Description of the task: Quote word for word from the line holding "Open the Contracts sidebar icon" to the last line below, including both, and omit any pictures.

Stored data:
--- START ---

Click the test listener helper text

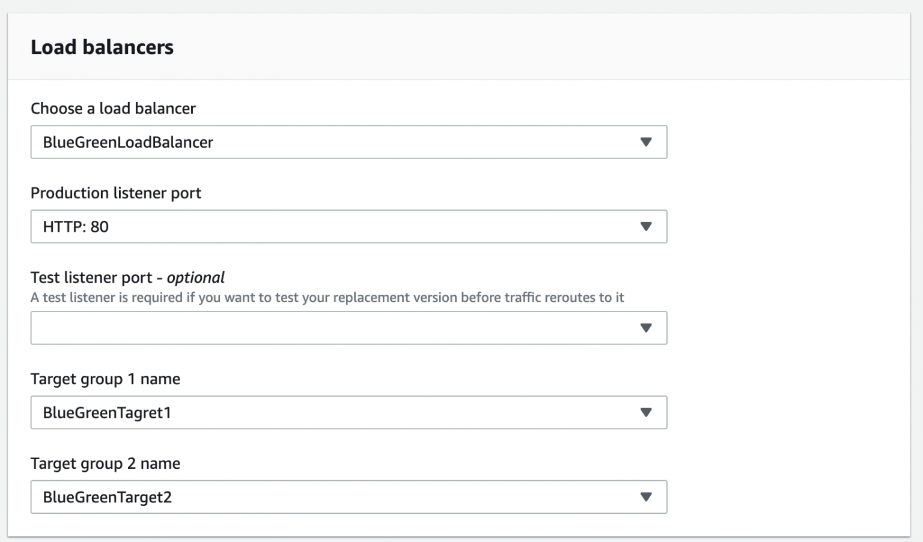(x=328, y=297)
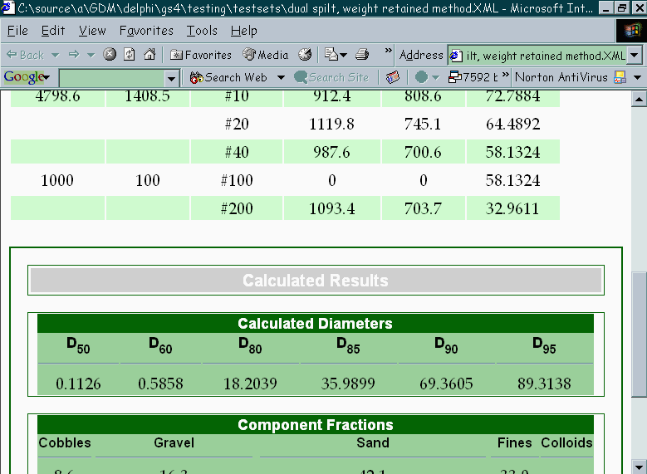Image resolution: width=647 pixels, height=474 pixels.
Task: Expand the Address bar dropdown
Action: [x=635, y=56]
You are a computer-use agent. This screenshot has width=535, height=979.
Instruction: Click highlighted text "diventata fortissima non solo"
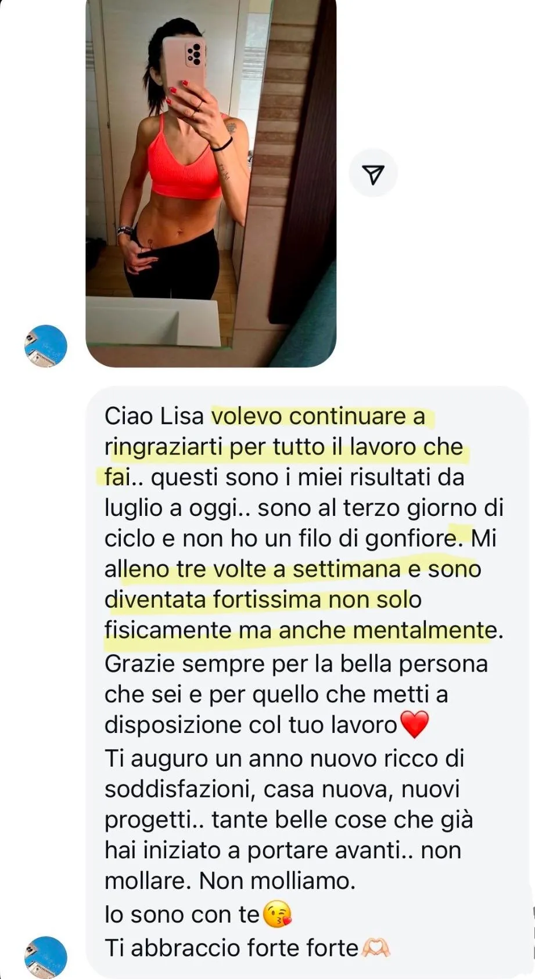coord(263,599)
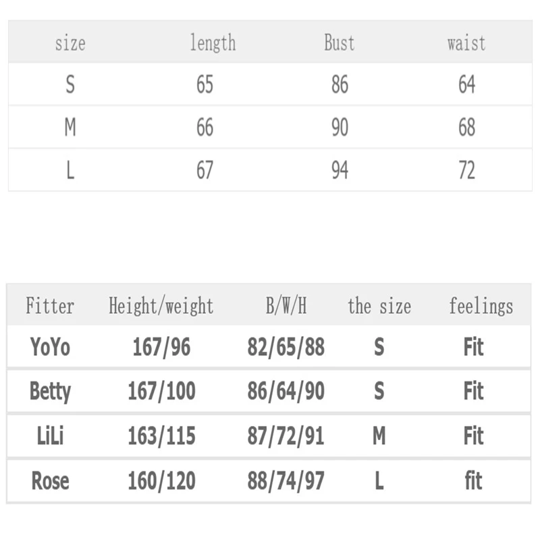Click the waist value 72
Image resolution: width=540 pixels, height=540 pixels.
pos(467,170)
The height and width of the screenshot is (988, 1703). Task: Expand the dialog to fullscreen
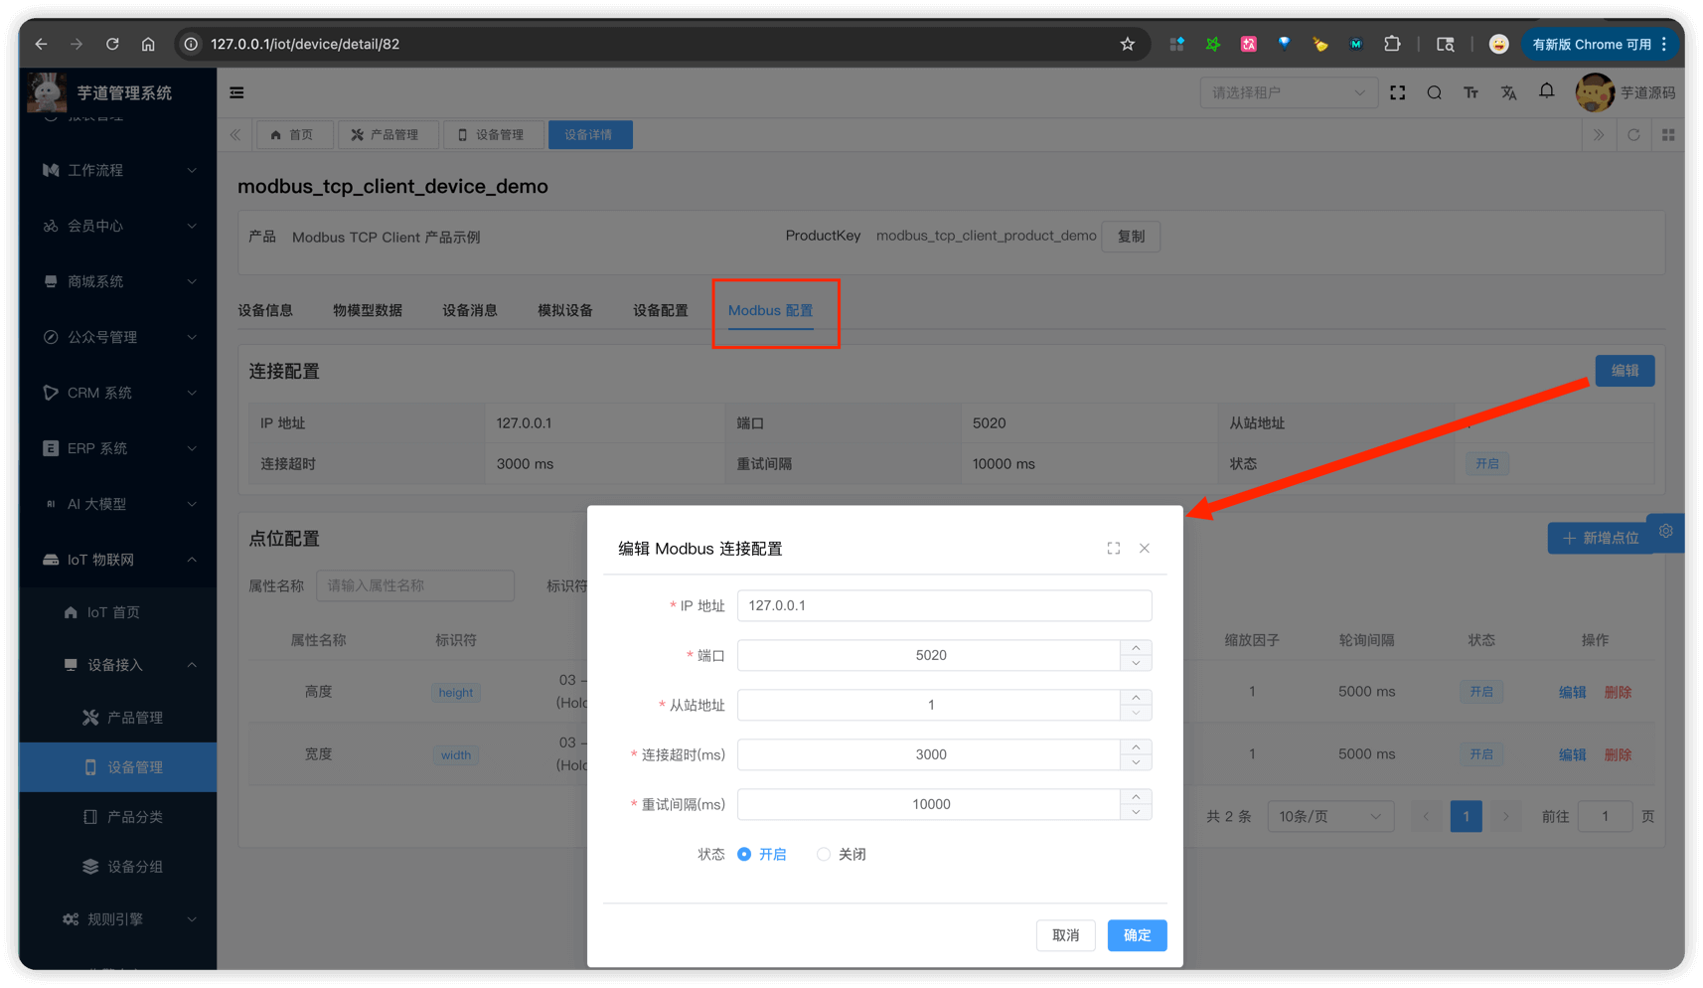[x=1113, y=549]
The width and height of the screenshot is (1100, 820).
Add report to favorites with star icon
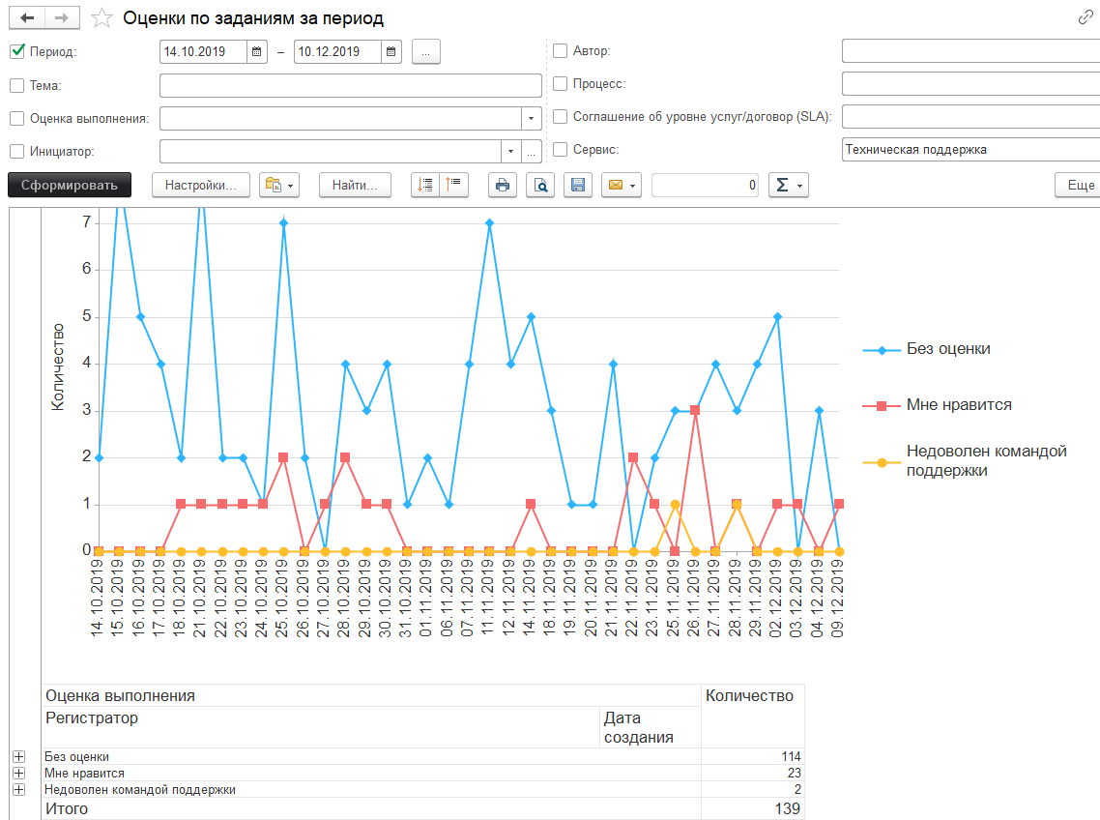pos(101,18)
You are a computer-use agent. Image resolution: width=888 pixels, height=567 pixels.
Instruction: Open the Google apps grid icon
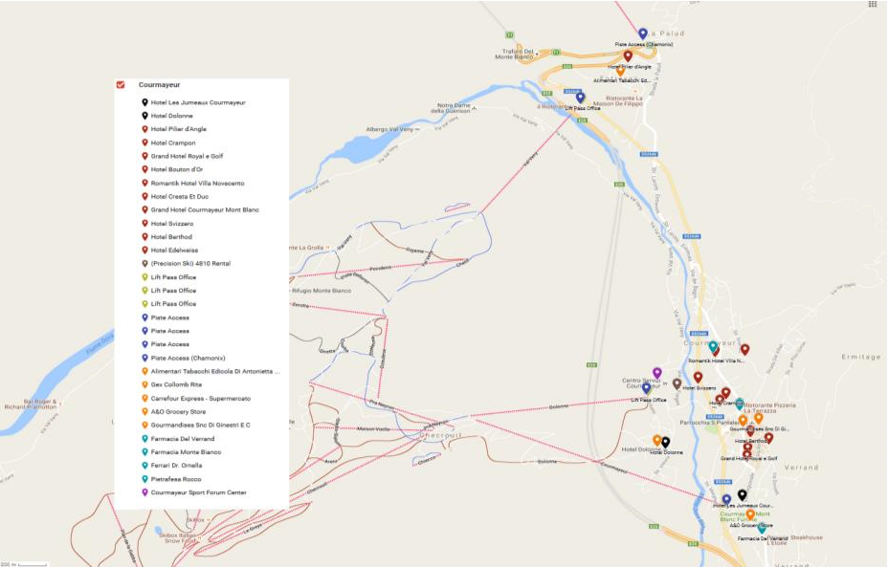point(872,4)
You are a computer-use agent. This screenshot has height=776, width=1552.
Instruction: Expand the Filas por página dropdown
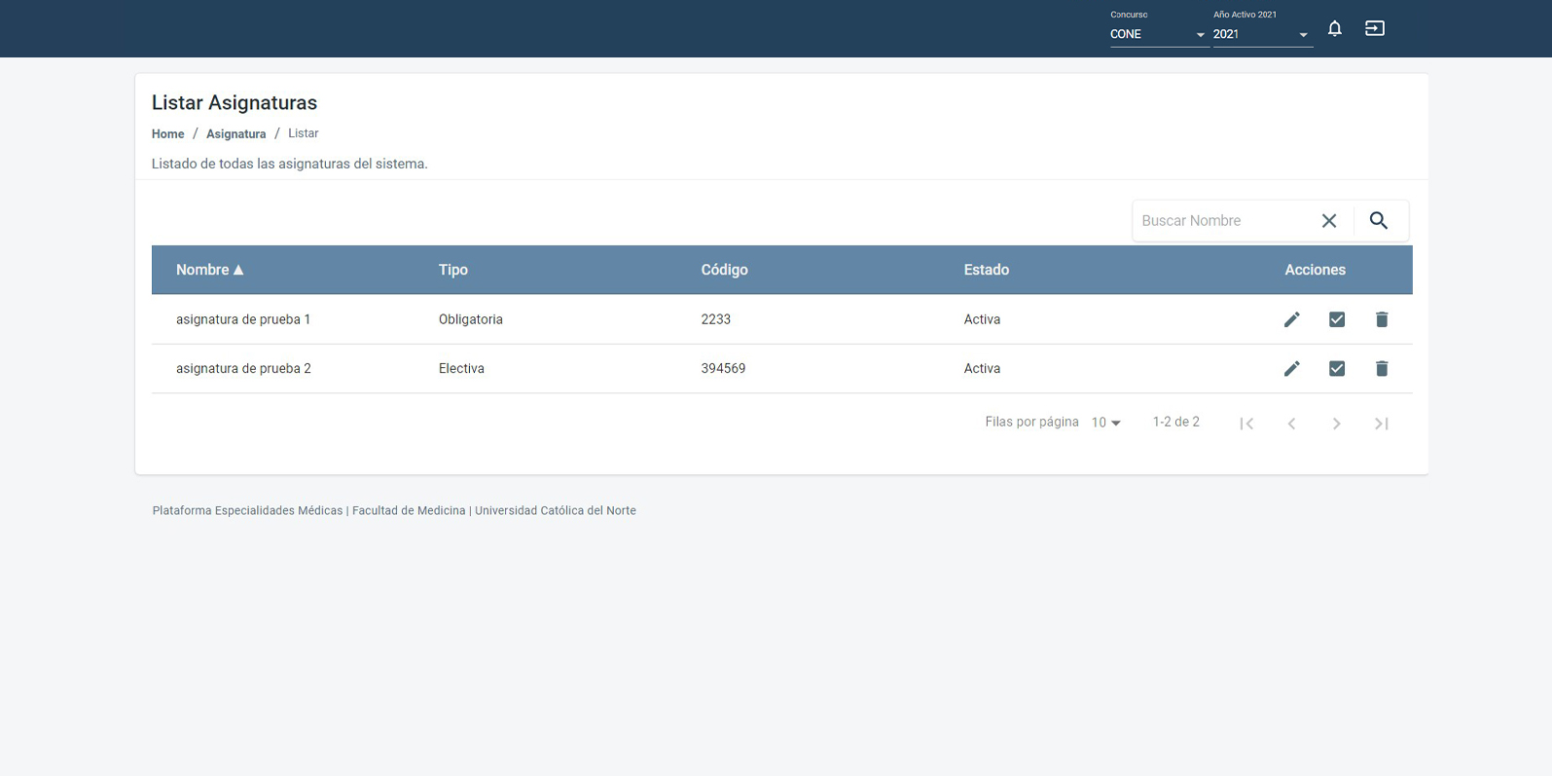(x=1105, y=423)

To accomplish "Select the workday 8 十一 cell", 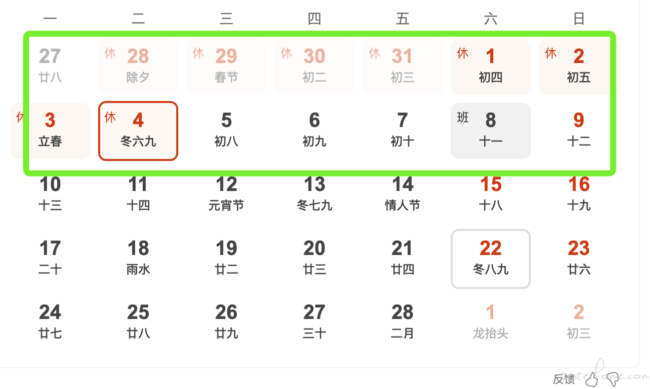I will tap(491, 131).
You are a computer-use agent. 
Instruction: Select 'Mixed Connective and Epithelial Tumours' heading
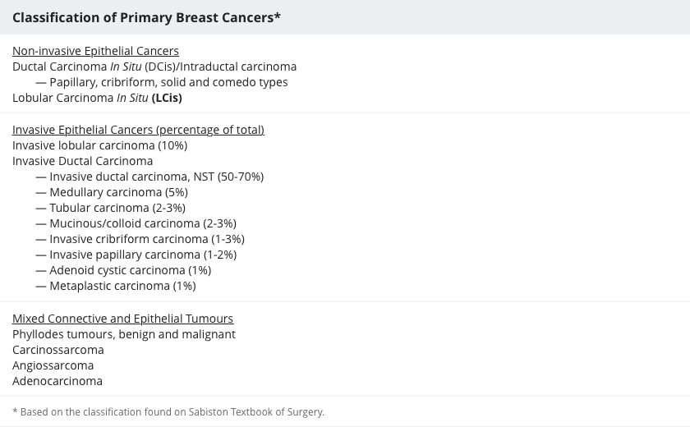[x=122, y=319]
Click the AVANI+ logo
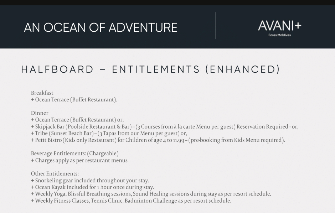 coord(279,26)
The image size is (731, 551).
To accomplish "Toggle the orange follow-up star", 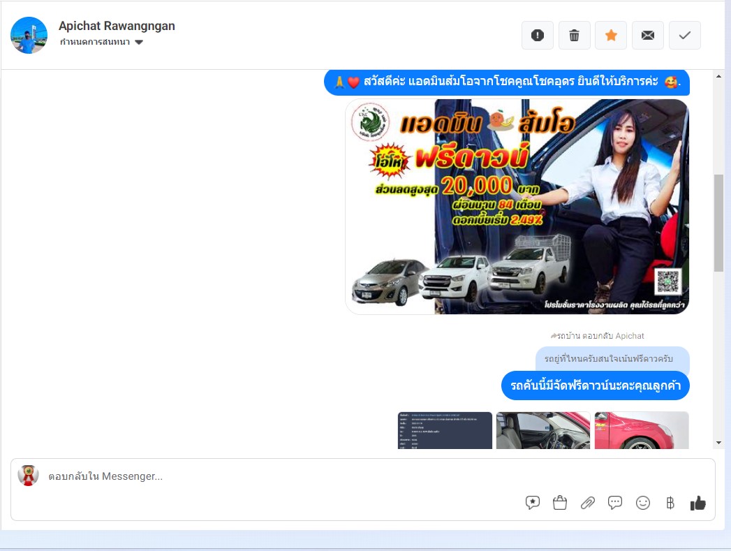I will (611, 36).
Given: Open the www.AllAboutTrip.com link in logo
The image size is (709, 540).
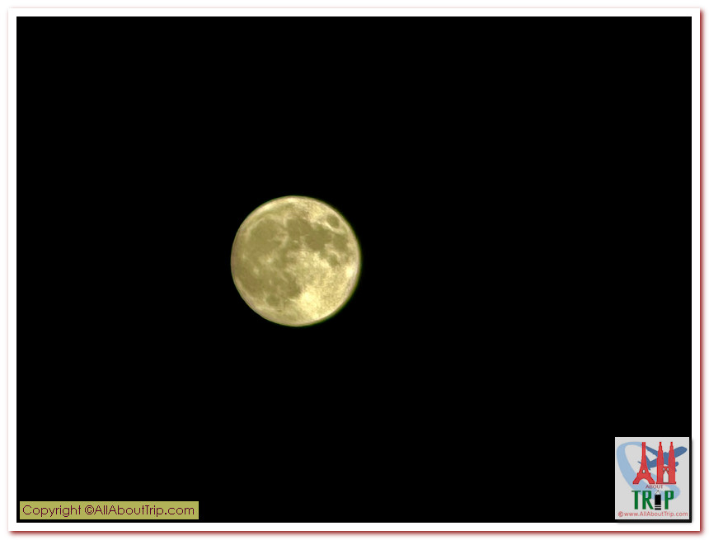Looking at the screenshot, I should click(655, 514).
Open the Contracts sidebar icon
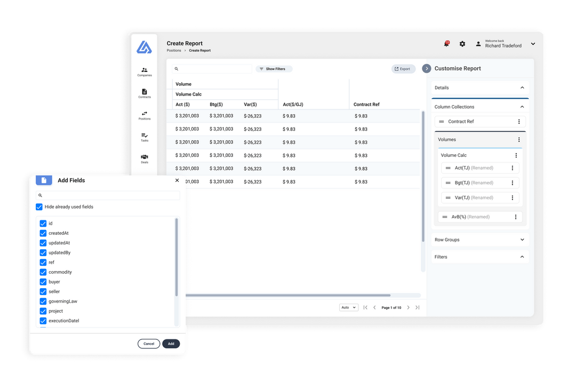Screen dimensions: 576x381 pos(144,93)
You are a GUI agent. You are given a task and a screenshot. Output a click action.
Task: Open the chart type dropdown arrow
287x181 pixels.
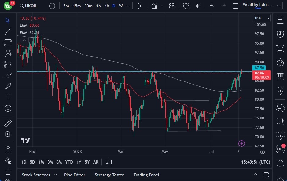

--- END ---

Solution to this task:
Open the Contracts sidebar icon
Screen dimensions: 576x381 pos(144,93)
You are a GUI agent. You are given a task and a screenshot. Output a click action.
Task: Open the chart type dropdown arrow
287x181 pixels.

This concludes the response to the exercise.